This case really makes me mad. A 72-year-old man named Ronald Westbrook in Georgia -- who happens to have Alzheimer's disease and has been diagnosed with dementia for the past two years -- got confused last week and began walking his two dogs in the middle of the night. He was wandering for about four hours in 20 degree weather wearing a light jacket. About three miles from his home, he saw one house that still had its lights one. He went to that house and woke up the residents when he tried opening the locked door and ringing the doorbell.
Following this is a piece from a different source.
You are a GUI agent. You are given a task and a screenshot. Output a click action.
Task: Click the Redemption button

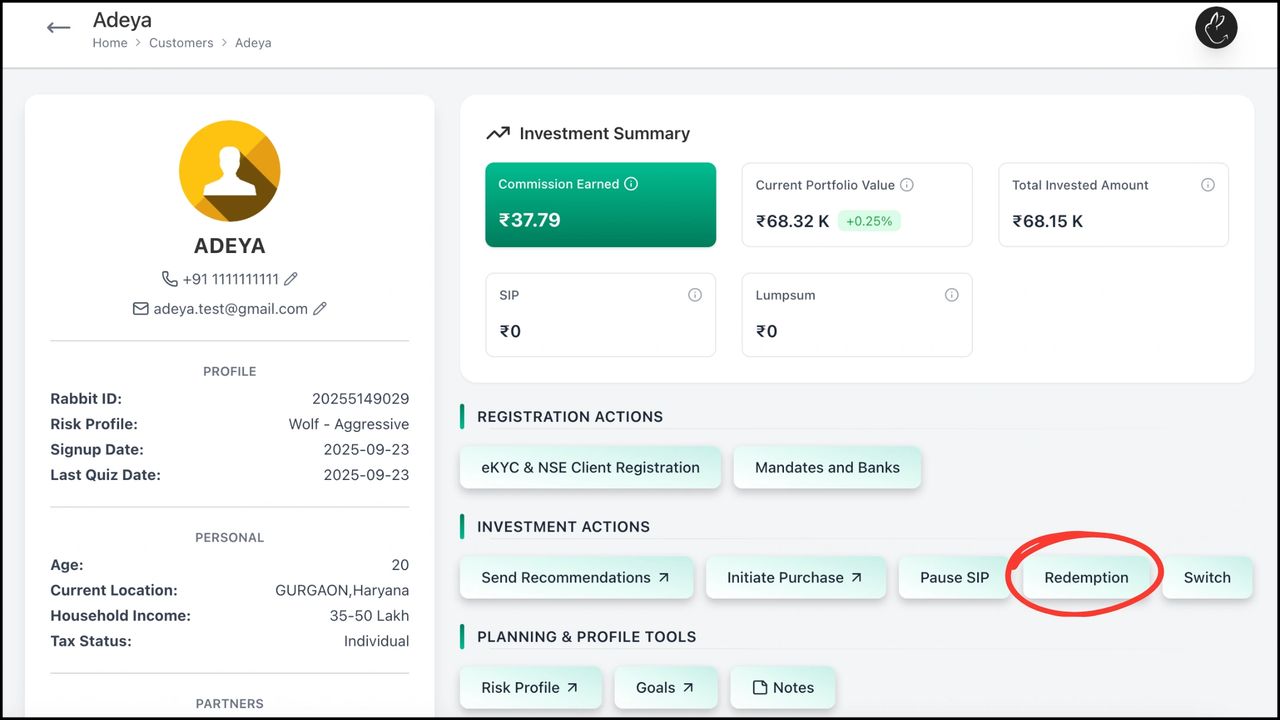click(x=1086, y=577)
The woman called 911 and was speaking with a 911 dispatcher for about 10 minutes.
Meanwhile, her fiancé decided to get out his handgun and went outside to confront the confused man. 34-year-old Joe Hendrix claimed that he couldn't really see the elderly man due to the poor lighting. He gave verbal commands to Westbrook to stop. The confused man continued wandering. So Hendrix fired his gun four times. One of those bullets hit Westbrook in the chest and killed him. One of his dogs covered the dying man protectively with his body and had to be physically removed by animal control.
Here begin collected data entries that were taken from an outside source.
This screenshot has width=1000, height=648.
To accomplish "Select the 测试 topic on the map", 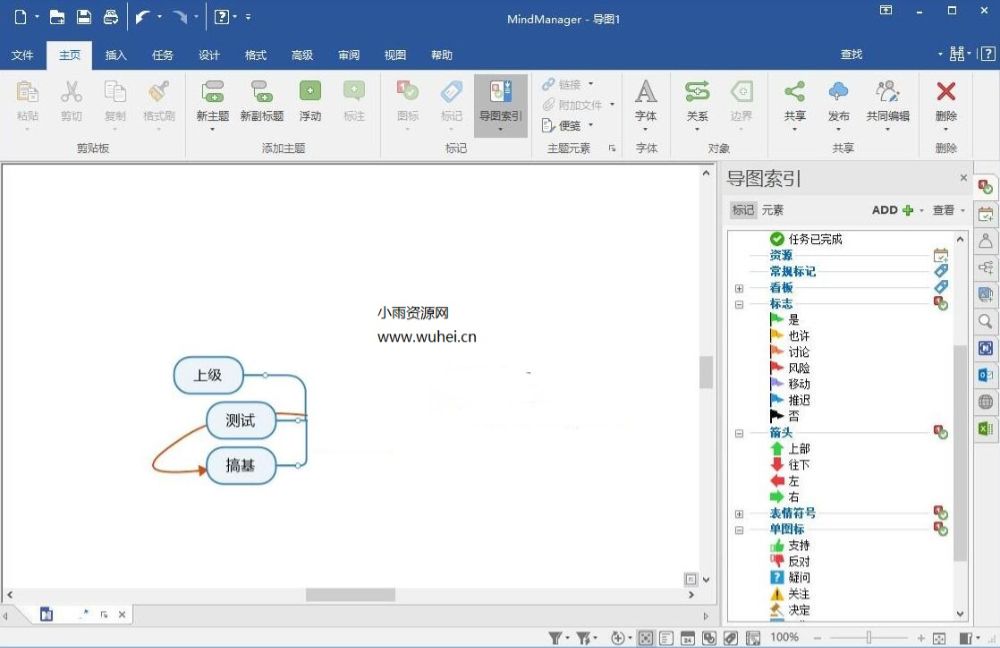I will click(240, 420).
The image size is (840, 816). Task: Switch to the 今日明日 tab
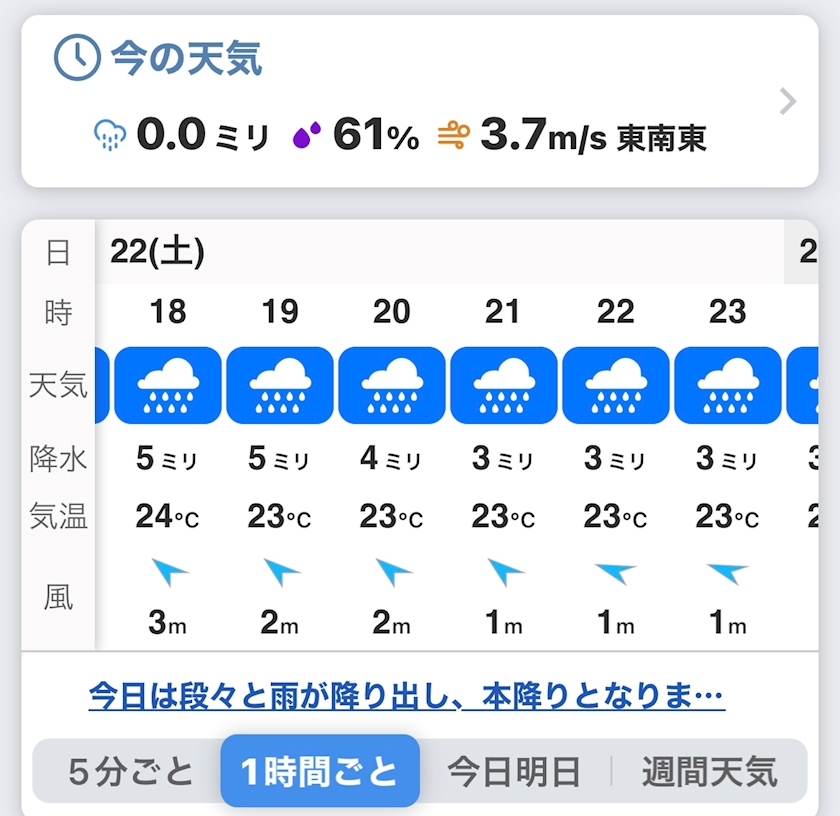pyautogui.click(x=513, y=772)
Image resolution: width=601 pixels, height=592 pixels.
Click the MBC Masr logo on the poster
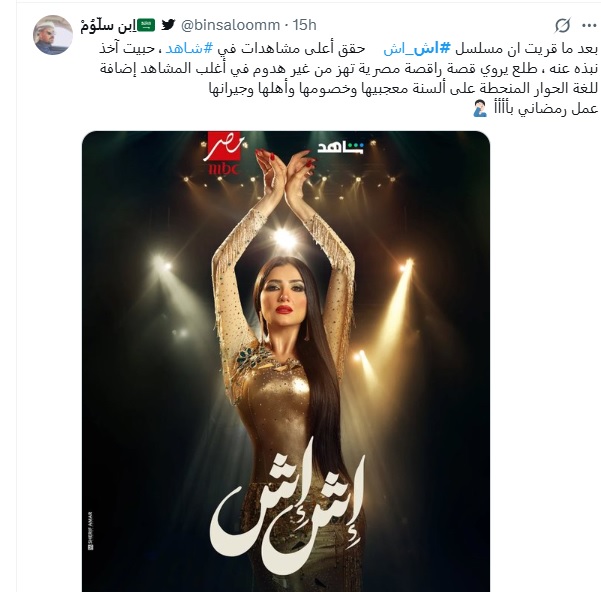click(x=224, y=153)
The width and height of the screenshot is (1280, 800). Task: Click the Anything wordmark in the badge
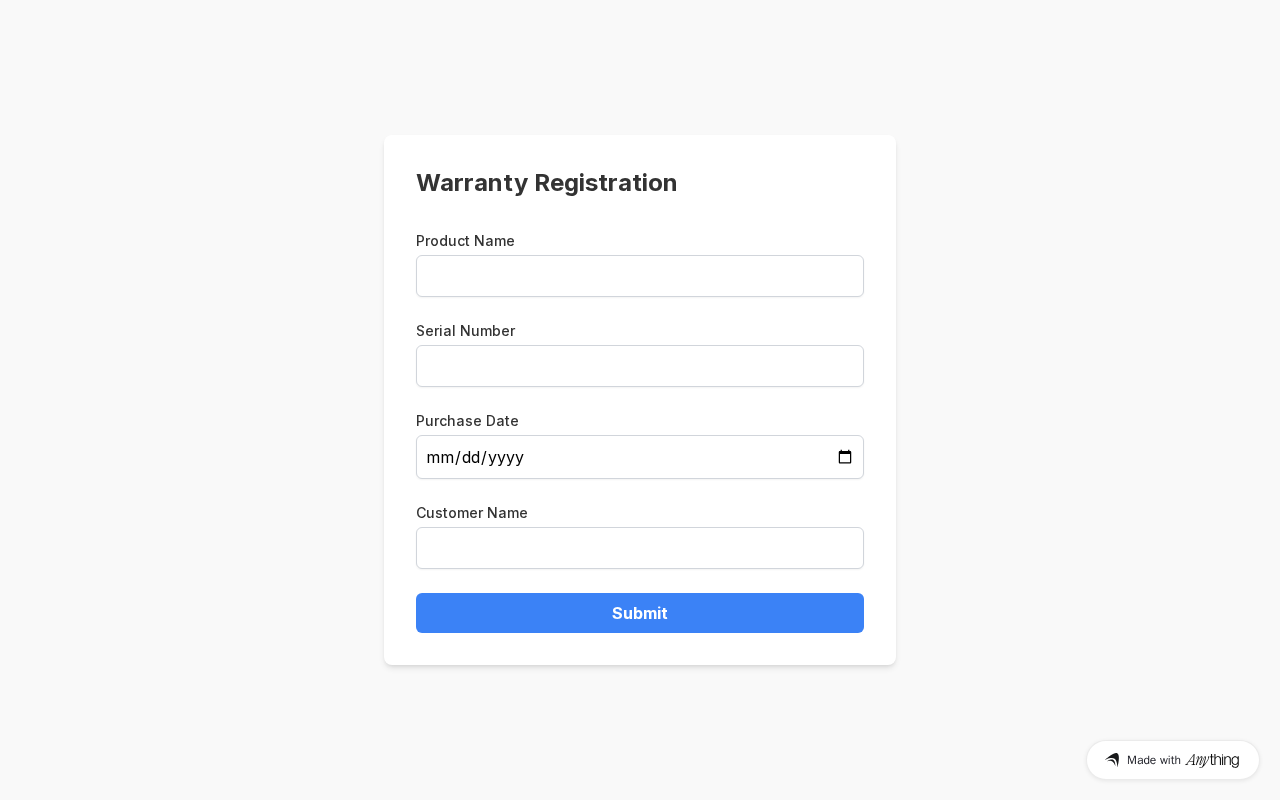[1212, 760]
No charges have been filed against Hendrix -- largely because Georgia has a fairly strict "Stand Your Ground" law. The local sheriff has publicly stated that Hendrix should have stayed inside his house, but that it appears he was within his legal rights. The local DA is still mulling over legal options.
But it appears that it is legal to fatally shoot a 72-year-old Alzheimer's patient in Georgia if he has the misfortune of wandering onto your property.
There's another legal option in these cases: The legal option to stay inside, call for help, and discharge your weapon if/when the other man actually breaks into your home.
There's yet another legal option: The gun-toting responsibility to make sure that you can see what you are firing at. What if that had been a police officer that he had blindly fired into the dark at?
I've already seen people online defending Hendrix's decision to fatally shoot this elderly man. What happened to assessing risk before rushing into a potentially dangerous situation? What happened to assessing risk before firing blindly at another human being? What happened to empathy?
Of course, the reverse is also true. I keep searching for a public reaction from Joe Hendrix. In the cold light of day, does he regret this decision? What goes through the mind of a man who killed any other man -- much less a senile elderly man?